── MATERIALS PROVIDED

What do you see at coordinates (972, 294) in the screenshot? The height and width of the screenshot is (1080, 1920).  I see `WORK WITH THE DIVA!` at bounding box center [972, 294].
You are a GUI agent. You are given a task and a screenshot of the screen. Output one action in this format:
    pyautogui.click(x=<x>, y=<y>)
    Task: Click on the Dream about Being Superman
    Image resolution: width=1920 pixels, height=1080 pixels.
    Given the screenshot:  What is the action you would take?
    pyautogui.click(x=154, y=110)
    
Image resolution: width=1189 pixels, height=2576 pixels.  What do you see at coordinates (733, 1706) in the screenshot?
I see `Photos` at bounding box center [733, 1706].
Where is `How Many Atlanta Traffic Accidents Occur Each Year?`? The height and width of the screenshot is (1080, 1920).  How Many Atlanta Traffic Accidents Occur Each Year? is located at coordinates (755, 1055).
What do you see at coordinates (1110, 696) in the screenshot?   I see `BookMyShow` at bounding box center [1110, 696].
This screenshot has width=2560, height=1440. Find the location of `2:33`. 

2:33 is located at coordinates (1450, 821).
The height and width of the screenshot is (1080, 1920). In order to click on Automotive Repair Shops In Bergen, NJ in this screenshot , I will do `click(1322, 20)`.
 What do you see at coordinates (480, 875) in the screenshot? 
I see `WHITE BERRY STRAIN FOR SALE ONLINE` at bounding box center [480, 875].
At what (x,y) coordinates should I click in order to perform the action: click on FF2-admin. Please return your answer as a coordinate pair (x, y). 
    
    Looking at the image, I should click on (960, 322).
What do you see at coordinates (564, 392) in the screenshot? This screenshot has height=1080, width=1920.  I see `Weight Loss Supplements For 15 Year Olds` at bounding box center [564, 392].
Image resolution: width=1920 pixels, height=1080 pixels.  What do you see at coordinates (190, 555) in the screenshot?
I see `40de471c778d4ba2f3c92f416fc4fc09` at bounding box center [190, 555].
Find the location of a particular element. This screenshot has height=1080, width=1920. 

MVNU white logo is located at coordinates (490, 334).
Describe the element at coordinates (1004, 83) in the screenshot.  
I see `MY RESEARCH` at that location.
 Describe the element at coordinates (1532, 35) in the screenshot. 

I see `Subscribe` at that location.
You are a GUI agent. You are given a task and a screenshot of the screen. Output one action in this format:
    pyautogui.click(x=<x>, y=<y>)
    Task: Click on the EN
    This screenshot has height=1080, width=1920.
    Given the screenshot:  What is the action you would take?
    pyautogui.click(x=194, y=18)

────

**YOUR INSTRUCTIONS:**
Locate every line in the records above that contains the string "bounding" and copy each one out. The match is case-sensitive.

**RESPONSE FOR THIS EXERCISE:**
What do you see at coordinates (972, 294) in the screenshot? The height and width of the screenshot is (1080, 1920).  I see `WORK WITH THE DIVA!` at bounding box center [972, 294].
I see `Photos` at bounding box center [733, 1706].
What do you see at coordinates (1110, 696) in the screenshot?   I see `BookMyShow` at bounding box center [1110, 696].
I see `WHITE BERRY STRAIN FOR SALE ONLINE` at bounding box center [480, 875].
What do you see at coordinates (564, 392) in the screenshot? This screenshot has height=1080, width=1920.  I see `Weight Loss Supplements For 15 Year Olds` at bounding box center [564, 392].
I see `40de471c778d4ba2f3c92f416fc4fc09` at bounding box center [190, 555].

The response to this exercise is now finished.